Avellino piange il filosofo della ragione, Francesco Saverio Festa si è spento ieri a casa sua. Aveva 71 anni il professore Festa, mente illuminata da sempre impegnato nei dibattiti e riflessioni sul mezzogiorno dimenticato. Un malore fulminante lo ha strappato alla vita. Lo hanno trovato ieri sera, attorno alle 18, riverso a terra nella sua stanza da letto, ancora vestito.
Professore di Filosofia politica all’Università di Salerno potrebbe essere morto nella notte tra martedì e mercoledì. Da allora non si avevano sue notizie. La sua assenza ai corsi di Storia della Filosofia politica e di Filosofia politica senza avvertire gli studenti, aveva destato qualche preoccupazione.
Poi la sua assenza anche al Godot Art Bistrot di via Mazas, a pochi passi dalla sua abitazione di via Partenio, per un seminario ha allarmato davvero tutti. Allertate le forze dell'ordine la triste scoperta. Aperta una finestra ed entrati nella casa, i pompieri hanno rinvenuto il corpo senza vita del professore riverso sul pavimento nella camera da letto. In tanti postano foto e ricordi del professore e fiosofo autentico dal rettore di Salerno Aurelio Tommasetti, che parla di «una perdita immensa» a Nunzio Cignarella, passando per Francesco Saverio Iandoli, sindaci e voci del sindacato, come Fiordellisi.
Come dimenticare l'avventura del Borgo dei Filosofi, che Festa con Angelo Antonio Di Gregorio realizzò in Irpinia e che riuscì a portare ad Avellino Zygmunt Bauman per una sua lectio magistralis nel 2008. La città al centro del dibattito e riflessione filosofica internazionale. Furono gli anni dell'impegno militante perchè proprio dalla terra dell'osso si avviasse una riflessione seria sul futuro del sud.
«Se ne va un grande meridionalista- commenta il magnifico Rettore della Unisa, Tommasetti - che aggiunge commosso: è stato uno studioso attento, un professore che ha formato migliaia di studenti nel reparto e corsi di Scienze del patrimonio culturale».
Sconvolti amici e colleghi. Franco Fiordellisi lo aspettava ieri sera per un nuovo momento di riflessione.

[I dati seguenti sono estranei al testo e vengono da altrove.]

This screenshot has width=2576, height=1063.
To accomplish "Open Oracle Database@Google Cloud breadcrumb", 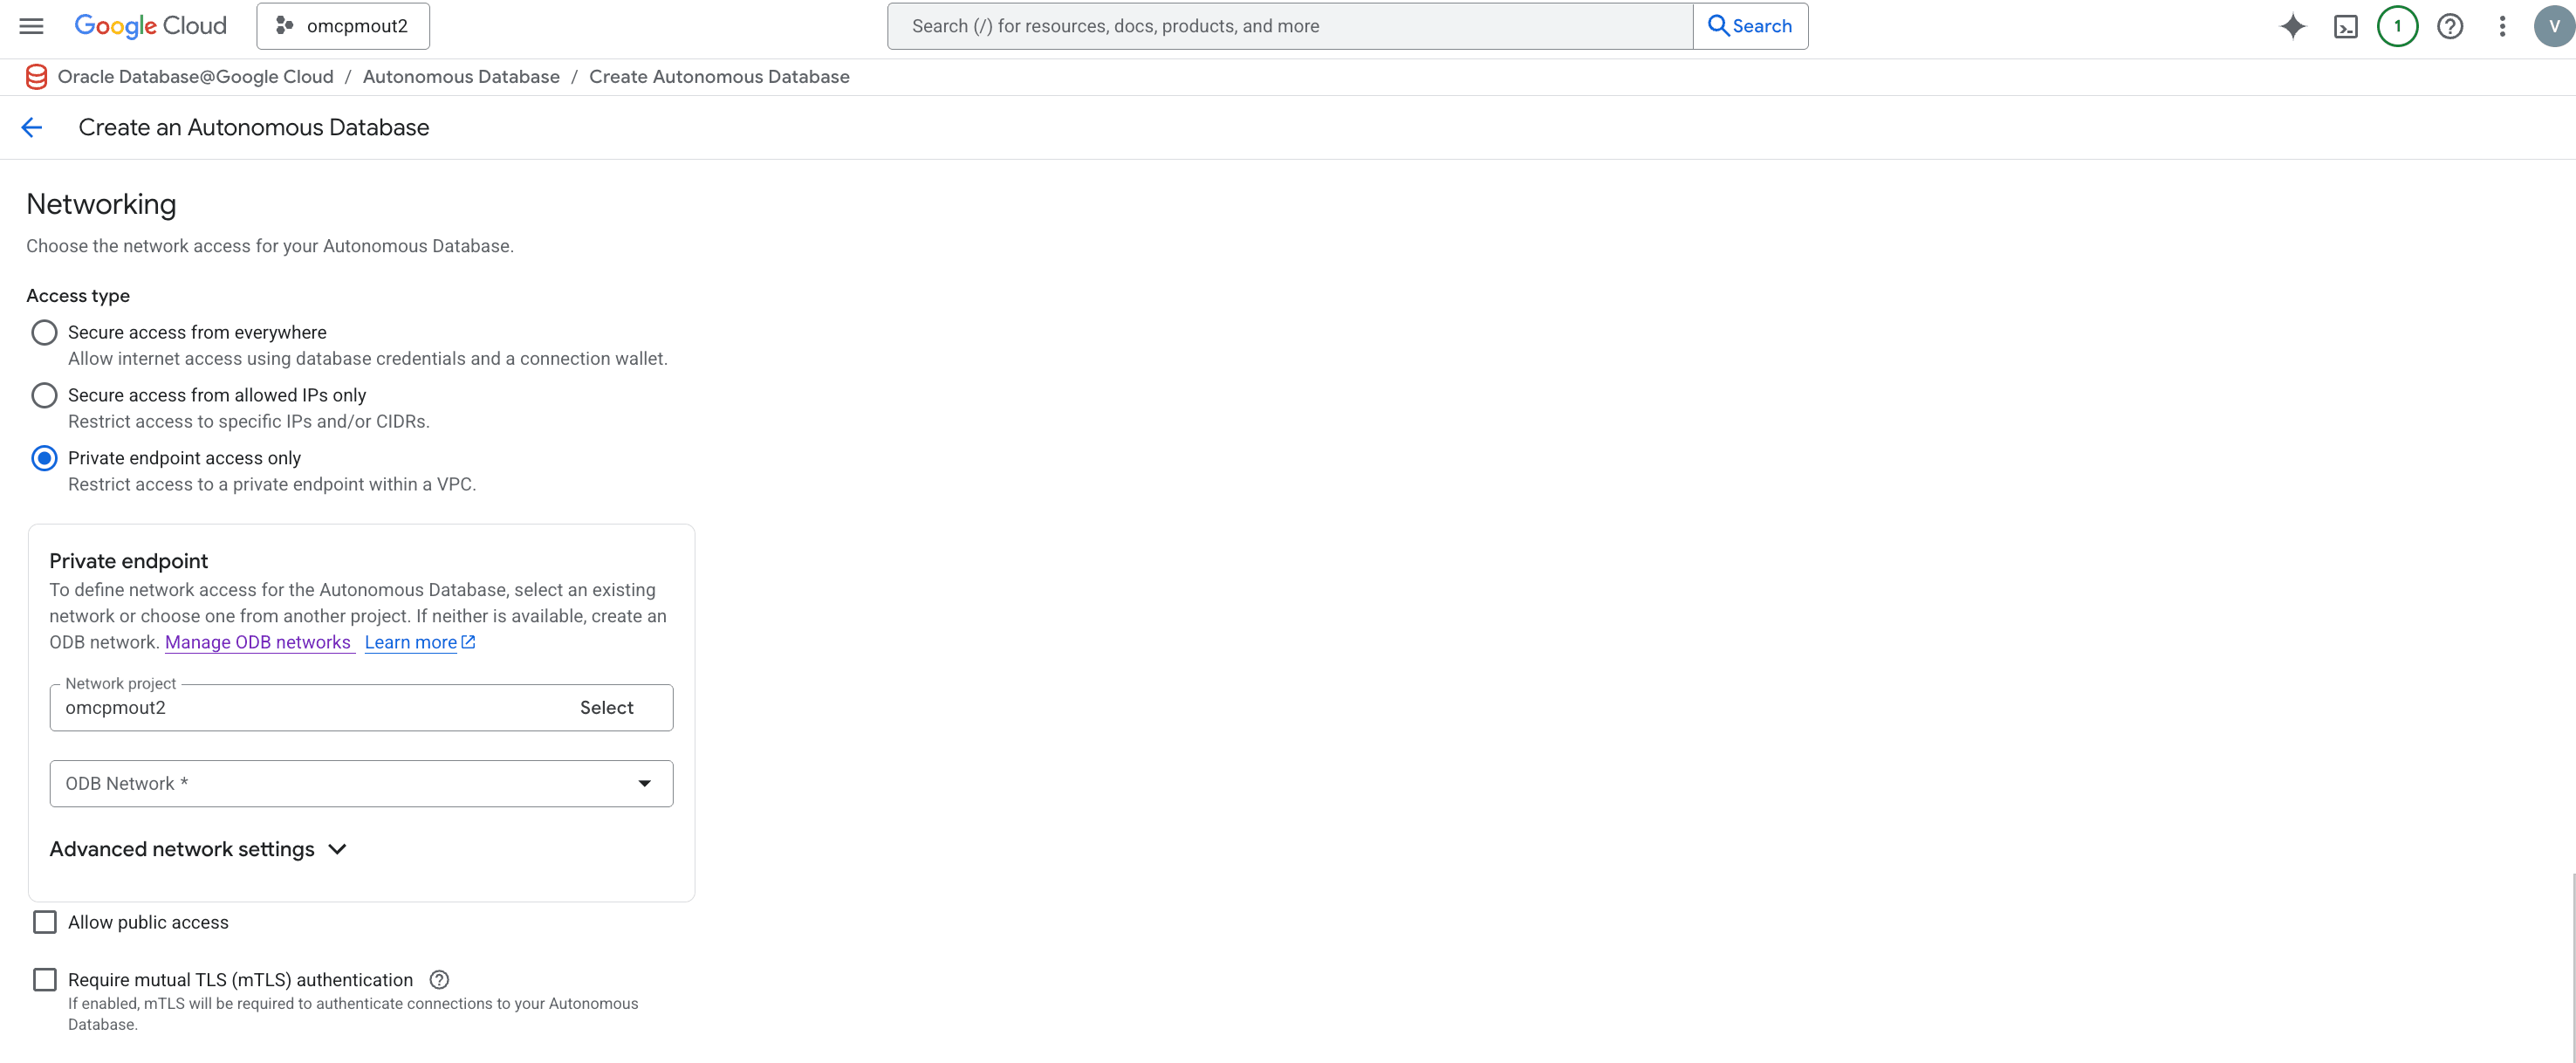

L’ex vicesindaco Antonio Gengaro commenta addolorato: se ne va un uomo migliore. Il primo ricordo che mi viene in mente risale agli anni ‘90 quando organizzammo un convegno insieme alla libreria Guida e con l’Osservatorio Gaetano Vardaro. Francesco Saverio Festa convinse Massimo Cacciari a venire in Irpinia. La città e la provincia per- dono un punto di riferimento altissimo, che aveva rapporti con il mondo culturale tedesco e austriaco. Una personalità eccelsa, un fine studioso. La nostra provincia resta più povera di una mente raffinata e ricca».